→ **Requirements**:
Print the rows word for word, starting with the row that contains "Where should I" and continuing through the end of the rows. Leave the pictures out.

→ **Data supplied**:
++++++

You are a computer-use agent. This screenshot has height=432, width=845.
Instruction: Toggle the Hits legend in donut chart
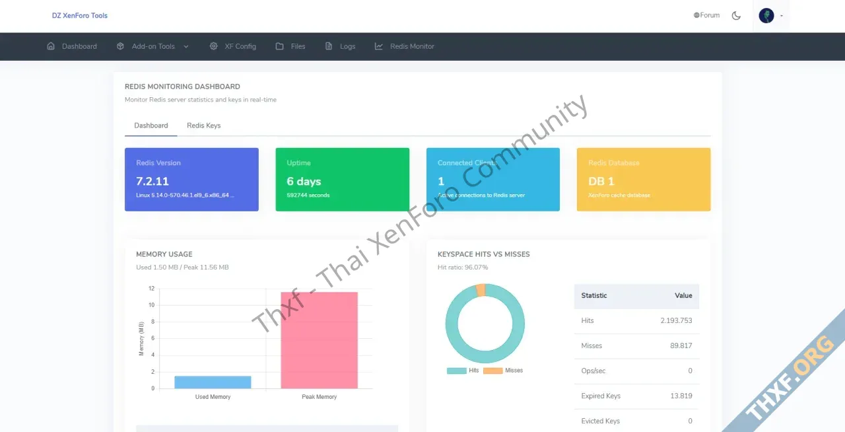(463, 371)
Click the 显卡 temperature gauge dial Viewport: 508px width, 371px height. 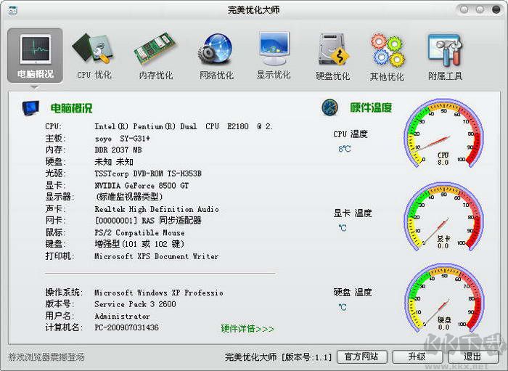pos(443,219)
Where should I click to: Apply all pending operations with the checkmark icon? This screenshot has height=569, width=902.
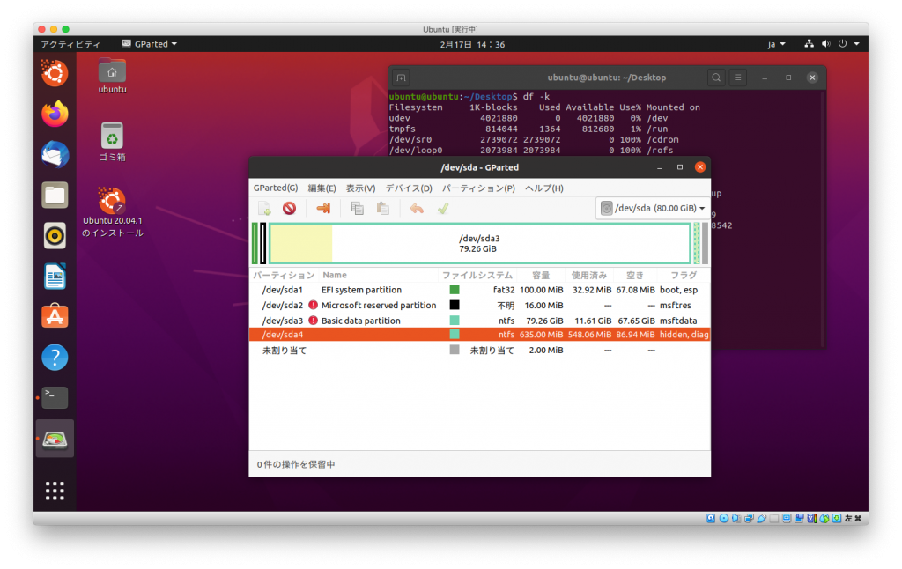(x=443, y=208)
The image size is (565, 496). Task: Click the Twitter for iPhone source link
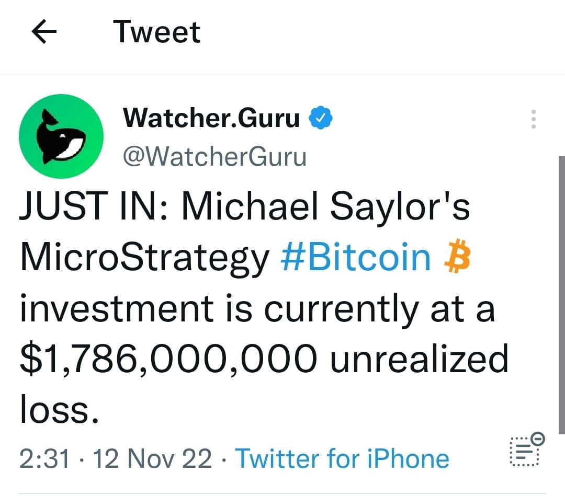coord(343,458)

++++++

→ **Response to this exercise**:
Where should I click to: Apply all pending operations with the checkmark icon? This screenshot has height=569, width=902.
(x=443, y=208)
The image size is (565, 496). Task: Click the Twitter for iPhone source link
coord(343,458)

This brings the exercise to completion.